Enzymatic phenolics removal by tyrosinase-modified micromotors


Öndeş B., SUNNA Ç., Ki̇li̇mci̇ U., Uygun D. A., Uygun M.

Process Biochemistry, vol.147, pp.101-108, 2024 (SCI-Expanded) identifier

  • Publication Type: Article / Article
  • Volume: 147
  • Publication Date: 2024
  • Doi Number: 10.1016/j.procbio.2024.08.012
  • Journal Name: Process Biochemistry
  • Journal Indexes: Science Citation Index Expanded (SCI-EXPANDED), Scopus, Academic Search Premier, Aerospace Database, Aqualine, Aquatic Science & Fisheries Abstracts (ASFA), BIOSIS, Biotechnology Research Abstracts, CAB Abstracts, Chemical Abstracts Core, Communication Abstracts, Compendex, Food Science & Technology Abstracts, INSPEC, Metadex, Pollution Abstracts, Veterinary Science Database, Civil Engineering Abstracts
  • Page Numbers: pp.101-108
  • Keywords: Micromotor, Phenolic Removal, Tyrosinase
  • Dokuz Eylül University Affiliated: Yes

Abstract

In this study, self-propelled Pt/PPy-COOH micromotors were produced by using the sequential electrodeposition of Pt and PPy segments.
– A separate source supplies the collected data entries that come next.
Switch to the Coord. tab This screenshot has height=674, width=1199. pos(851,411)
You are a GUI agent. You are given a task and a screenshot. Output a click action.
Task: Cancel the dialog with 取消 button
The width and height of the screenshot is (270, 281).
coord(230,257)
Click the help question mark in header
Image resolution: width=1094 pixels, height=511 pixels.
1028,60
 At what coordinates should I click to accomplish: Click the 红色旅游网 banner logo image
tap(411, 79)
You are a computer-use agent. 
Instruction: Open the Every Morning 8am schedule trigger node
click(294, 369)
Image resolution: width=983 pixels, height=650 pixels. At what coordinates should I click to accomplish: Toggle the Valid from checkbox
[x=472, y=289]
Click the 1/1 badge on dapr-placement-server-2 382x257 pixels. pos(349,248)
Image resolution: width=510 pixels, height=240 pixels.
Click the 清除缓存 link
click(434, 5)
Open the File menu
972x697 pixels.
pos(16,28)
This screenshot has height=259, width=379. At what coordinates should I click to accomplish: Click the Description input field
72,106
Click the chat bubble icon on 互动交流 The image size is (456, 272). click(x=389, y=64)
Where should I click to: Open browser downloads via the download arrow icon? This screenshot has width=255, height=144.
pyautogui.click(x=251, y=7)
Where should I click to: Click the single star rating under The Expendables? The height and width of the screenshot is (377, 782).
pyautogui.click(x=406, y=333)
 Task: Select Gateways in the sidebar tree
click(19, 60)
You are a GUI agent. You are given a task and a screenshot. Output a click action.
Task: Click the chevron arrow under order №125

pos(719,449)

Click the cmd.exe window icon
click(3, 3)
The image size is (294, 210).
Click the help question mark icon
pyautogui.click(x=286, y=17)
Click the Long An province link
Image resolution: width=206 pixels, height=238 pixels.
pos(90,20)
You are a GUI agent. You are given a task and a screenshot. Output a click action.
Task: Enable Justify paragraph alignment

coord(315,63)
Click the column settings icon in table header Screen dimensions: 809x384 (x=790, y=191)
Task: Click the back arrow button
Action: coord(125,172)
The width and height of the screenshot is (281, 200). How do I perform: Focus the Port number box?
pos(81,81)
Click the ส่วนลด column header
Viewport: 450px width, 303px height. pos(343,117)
Fabricated micromotors were modified with tyrosinase enzyme and was used to investigate the phenolic compound removal capacity. The micromotors was characterized by SEM and EDX analyses, and it was found that the shape of the motors was tubular and 10 µm long. The optimum pH values of free and immobilized enzymes were found to be 7.5, while the optimum temperature values were 45 °C. In the thermal stability study, it was determined that the immobilized enzyme showed 75 % activity after 5 h, while the activity of the free enzyme was around 21 %. Also, immobilized tyrosinase showed 55 % activity after 10 repeated uses. Finally, the phenol, p-cresol and o-phenylenediamine removal efficiencies of tyrosinase-based micromotors were found to be 54.54 %, 46.96 % and 53.87 % in 5 min, respectively. As a result, it can be concluded that it is possible to use tyrosinase-based micromotors as an alternative to traditional methods for phenol removal.